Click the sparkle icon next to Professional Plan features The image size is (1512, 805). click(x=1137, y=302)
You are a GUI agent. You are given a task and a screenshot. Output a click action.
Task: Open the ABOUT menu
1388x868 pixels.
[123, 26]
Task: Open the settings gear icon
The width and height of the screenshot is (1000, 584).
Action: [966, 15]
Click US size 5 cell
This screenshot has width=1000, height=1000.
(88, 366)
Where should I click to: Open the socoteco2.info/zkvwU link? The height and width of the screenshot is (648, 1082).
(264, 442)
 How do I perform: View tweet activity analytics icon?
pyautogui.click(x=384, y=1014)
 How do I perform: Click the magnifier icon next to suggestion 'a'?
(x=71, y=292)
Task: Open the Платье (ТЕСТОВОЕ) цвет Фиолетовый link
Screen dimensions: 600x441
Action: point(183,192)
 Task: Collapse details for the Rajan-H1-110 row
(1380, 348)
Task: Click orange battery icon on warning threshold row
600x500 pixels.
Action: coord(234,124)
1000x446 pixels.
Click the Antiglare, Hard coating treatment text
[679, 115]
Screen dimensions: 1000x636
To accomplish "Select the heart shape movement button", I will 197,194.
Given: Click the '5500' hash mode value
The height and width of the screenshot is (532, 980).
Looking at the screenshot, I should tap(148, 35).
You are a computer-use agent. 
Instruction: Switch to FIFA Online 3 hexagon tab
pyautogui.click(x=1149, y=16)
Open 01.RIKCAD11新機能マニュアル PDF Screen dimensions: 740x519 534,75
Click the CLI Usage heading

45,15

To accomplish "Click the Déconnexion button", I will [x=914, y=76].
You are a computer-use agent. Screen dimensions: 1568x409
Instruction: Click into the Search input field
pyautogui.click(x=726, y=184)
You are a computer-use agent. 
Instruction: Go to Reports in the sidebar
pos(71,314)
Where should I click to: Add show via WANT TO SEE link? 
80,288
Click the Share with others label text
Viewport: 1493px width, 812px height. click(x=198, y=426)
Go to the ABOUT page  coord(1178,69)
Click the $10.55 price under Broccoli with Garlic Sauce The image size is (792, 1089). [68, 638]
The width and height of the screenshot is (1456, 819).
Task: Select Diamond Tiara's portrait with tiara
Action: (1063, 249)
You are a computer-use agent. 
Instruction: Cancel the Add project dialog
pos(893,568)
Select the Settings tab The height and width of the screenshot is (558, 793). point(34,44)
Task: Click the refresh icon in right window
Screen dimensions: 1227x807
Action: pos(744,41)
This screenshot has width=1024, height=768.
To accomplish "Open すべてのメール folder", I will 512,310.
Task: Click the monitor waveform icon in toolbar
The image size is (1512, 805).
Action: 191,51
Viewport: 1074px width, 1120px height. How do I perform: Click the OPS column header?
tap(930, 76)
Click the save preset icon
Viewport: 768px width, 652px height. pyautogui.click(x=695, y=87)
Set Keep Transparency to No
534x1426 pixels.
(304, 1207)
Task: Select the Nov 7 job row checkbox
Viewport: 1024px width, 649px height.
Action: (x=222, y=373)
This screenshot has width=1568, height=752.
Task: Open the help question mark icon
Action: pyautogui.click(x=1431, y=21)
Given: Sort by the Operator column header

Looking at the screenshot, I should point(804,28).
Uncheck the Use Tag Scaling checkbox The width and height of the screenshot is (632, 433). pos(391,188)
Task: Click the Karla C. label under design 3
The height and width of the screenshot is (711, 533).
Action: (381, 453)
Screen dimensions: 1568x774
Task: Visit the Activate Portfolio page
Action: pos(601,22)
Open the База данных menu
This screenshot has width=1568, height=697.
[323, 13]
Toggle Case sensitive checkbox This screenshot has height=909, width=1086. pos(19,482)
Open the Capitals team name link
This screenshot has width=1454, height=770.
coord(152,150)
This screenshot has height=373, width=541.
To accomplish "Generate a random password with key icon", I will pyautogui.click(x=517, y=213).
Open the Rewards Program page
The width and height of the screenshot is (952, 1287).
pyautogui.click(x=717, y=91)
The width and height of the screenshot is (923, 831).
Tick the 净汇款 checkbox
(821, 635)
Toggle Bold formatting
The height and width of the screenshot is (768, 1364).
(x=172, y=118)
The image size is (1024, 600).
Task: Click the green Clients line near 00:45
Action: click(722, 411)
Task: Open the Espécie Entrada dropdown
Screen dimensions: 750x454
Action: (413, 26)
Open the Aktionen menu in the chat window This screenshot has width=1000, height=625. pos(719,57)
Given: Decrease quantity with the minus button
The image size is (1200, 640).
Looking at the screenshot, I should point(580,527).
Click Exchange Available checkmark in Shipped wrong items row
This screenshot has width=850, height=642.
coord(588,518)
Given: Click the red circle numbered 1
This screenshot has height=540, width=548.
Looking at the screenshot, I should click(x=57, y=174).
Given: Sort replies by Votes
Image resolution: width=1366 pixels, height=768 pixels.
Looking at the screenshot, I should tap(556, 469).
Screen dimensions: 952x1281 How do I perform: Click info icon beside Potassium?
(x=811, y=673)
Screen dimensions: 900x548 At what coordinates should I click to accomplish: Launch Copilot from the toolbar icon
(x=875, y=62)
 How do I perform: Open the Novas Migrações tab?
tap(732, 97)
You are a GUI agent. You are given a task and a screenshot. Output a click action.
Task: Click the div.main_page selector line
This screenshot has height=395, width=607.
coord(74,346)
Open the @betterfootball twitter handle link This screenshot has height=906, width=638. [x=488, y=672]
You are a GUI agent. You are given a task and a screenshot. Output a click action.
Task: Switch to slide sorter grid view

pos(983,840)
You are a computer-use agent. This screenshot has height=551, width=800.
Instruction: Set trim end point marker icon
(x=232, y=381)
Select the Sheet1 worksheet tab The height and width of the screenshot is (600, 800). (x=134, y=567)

TASK TO COMPLETE:
Over the whole of the material above, count the lines that contain the word "button"; give only the number.

SOLVED PROBLEM:
3